HC Deb 08 April 1930 vol 237 c1991W

asked the Financial Secretary to the Treasury the estimated value of the pension rights of civil servants of the administrative, executive and clerical classes, respectively, and of established civil servants as a whole expressed as a percentage of the salary (inclusive of bonus) received; what rate of interest has been assumed in making the calculations; and when the actuarial investigation was made upon which the estimates are based?

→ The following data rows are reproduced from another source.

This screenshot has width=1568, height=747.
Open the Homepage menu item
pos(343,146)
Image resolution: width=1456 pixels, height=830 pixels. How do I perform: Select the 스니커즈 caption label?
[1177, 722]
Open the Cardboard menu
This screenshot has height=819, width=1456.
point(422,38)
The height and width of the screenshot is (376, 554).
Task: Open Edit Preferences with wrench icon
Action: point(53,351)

No separate estimate has been made of the values of the superannuation privileges of the respective grades mentioned and it is doubtful whether, having regard to the element of promotion, valid results could be obtained from an estimate on this basis. In the case of existing staff, moreover, the question is complicated by the fact that although the benefits related to bonus are computed on the complete period of service, their value must be measured with reference to the ages attained when the bonus system was introduced. This factor was taken into consideration in obtaining the percentages given in the reply of the Postmaster-General on 20th March, 1930, to a question by the hon. Member for Hammersmith, North (Mr. Gardner). The actuarial investigation in this case was completed in 1928. In respect of established civil servants generally, while no comprehensive investigation has been made, it is estimated that on a 4 per cent. basis (excluding manipulative and industrial classes) superannuation privileges are worth on the average about 12½ per cent. of salary and bonus in the case of male entrants to the service at the present date.